Member of the Ohio House of Representatives from the 7th district
- In office October 5, 1995 – December 31, 2004
- Preceded by: Ron Suster
- Succeeded by: Kenny Yuko

Personal details
- Party: Democratic
- Education: Georgetown University (B.A.) Harvard Law School (JD)

= Ed Jerse =

American politician (born 1959)

Edward S. Jerse (born 1959) is an American politician who served as a member of the Ohio House of Representatives. In 2004, he ran for the Democratic nomination for Ohio's 14th congressional district, but lost to political novice Capri S. Cafaro.

== Career ==
Jerse, who has served as a member of Euclid, Ohio's city council, has served in the Ohio House from 1995 to 2005. and was the ranking minority member of the House Committee on Finance and Appropriations. Jerse served as Assistant Prosecutor with the City of Euclid from 2005 to 2006.

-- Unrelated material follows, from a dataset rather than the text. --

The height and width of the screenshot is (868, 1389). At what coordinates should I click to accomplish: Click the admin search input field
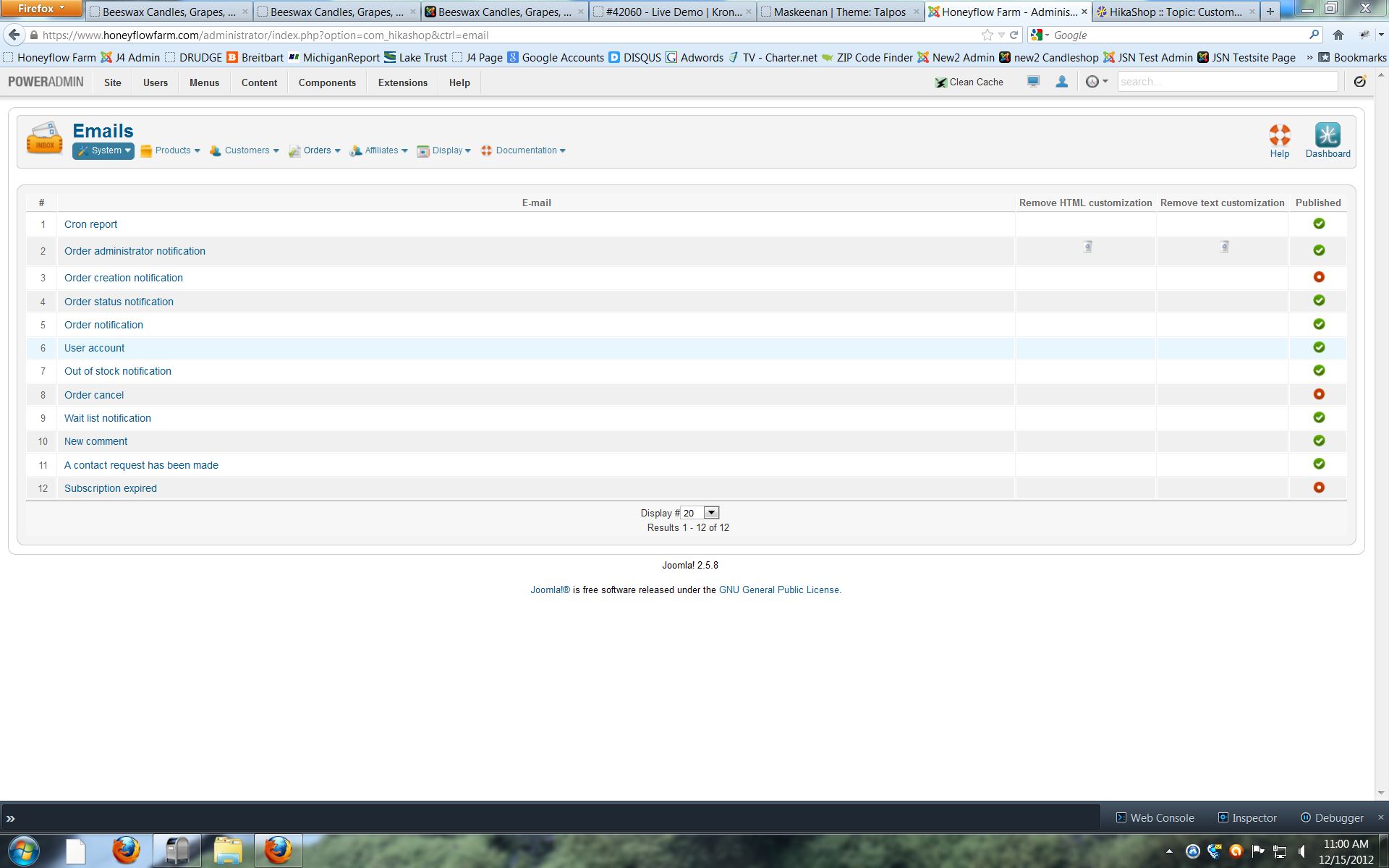pos(1227,82)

In the fall of 2005, Jerse served as campaign manager for the Reform Ohio Now ballot initiatives that tried to limit the role of the Ohio Secretary of State in elections. All initiatives were defeated at the polls. Jerse served as Director of Legislative Affairs for the Ohio Department of Development under Governor Ted Strickland. Jerse also served as the Director of Regional Collaboration for the Office of the Cuyahoga County Executive, Ed FitzGerald.

== Education ==
Jerse studied at John Carroll University before earning his bachelor's degree from Georgetown University and his J.D. degree from Harvard University.